En plena efervescencia de libertad y creatividad en el mundo de la danza oriental y del tribal fusión, en 2010 creé mi primera coreografía con música metal. La danza gótica había hecho su aparición en España de la mano de Morgana y el nuevo concepto, aún por definir, me atraía. Ante la escasez de historia de la danza gótica, inicialmente asumí que el lenguaje musical natural del nuevo estilo era el metal. Sin embargo, en estos años la música electrónica ha predominado frente a otras en este tipo de danza fusión oscura.
Elegí una canción de Apocalyptica instrumental, una apuesta poco arriesgada dentro del género, ya que este tipo de canción tenía varias similitudes desde el punto de vista coreográfico con las canciones de oriental clásico que estaba acostumbrada a bailar, como la ausencia de voz, la presencia de instrumentos de cuerda y la temática romántica.

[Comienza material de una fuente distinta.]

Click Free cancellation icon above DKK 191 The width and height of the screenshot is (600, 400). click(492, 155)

A nivel compositivo, es clara la influencia de la danza oriental en las numerosas ondulaciones que empleé. Mi objetivo principal era representar el sonido a través del cuerpo, escogiendo dentro de mi vocabulario dancístico aquello que me sirviera y buscando la creación de movimientos nuevos. Uno de los principales retos fue combinarlos con movimientos que transmitieran fuerza y dramatismo para coreografiar los contrastes de la canción, que no son tan marcados en la música árabe.

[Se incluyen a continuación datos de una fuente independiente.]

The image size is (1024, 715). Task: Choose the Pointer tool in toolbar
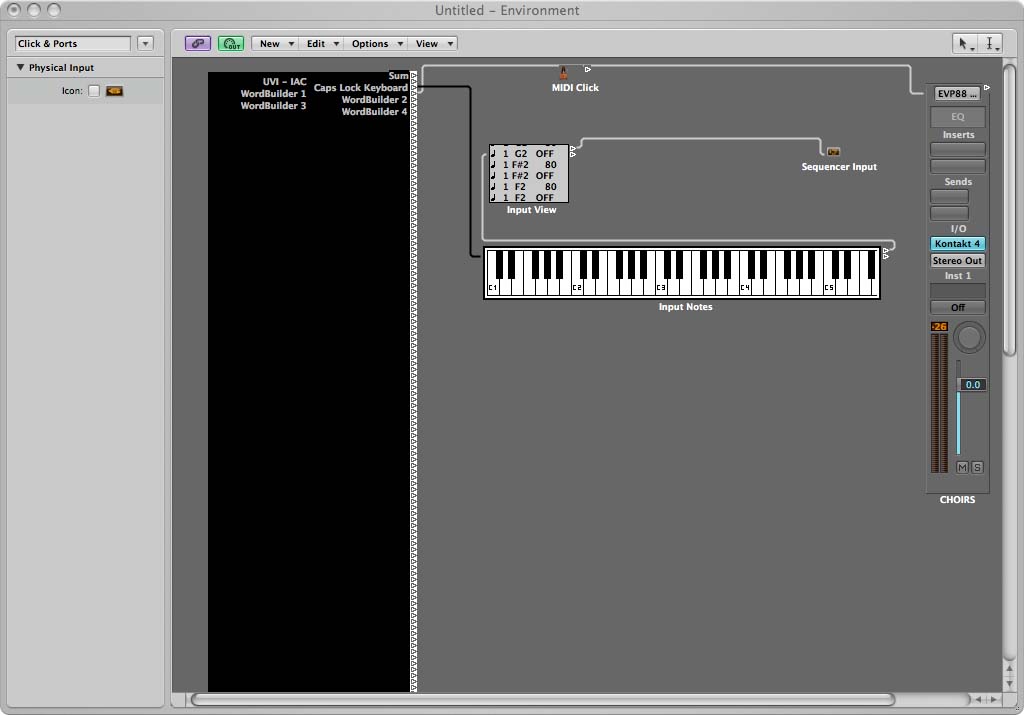[x=964, y=44]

Otra de las mayores dificultades fue la falta de referencias dentro de la danza. Hay muy pocas canciones de este género musical coreografiadas y todas se basan exclusivamente en el estilo que conocía previamente el bailarín.

El vestuario, de elaboración propia, buscaba ese toque romántico sin romper con la línea de los vestuarios de tribal fusión occidentales, que utilizan pantalones y el juego de top y cinturón, herencia de la danza oriental.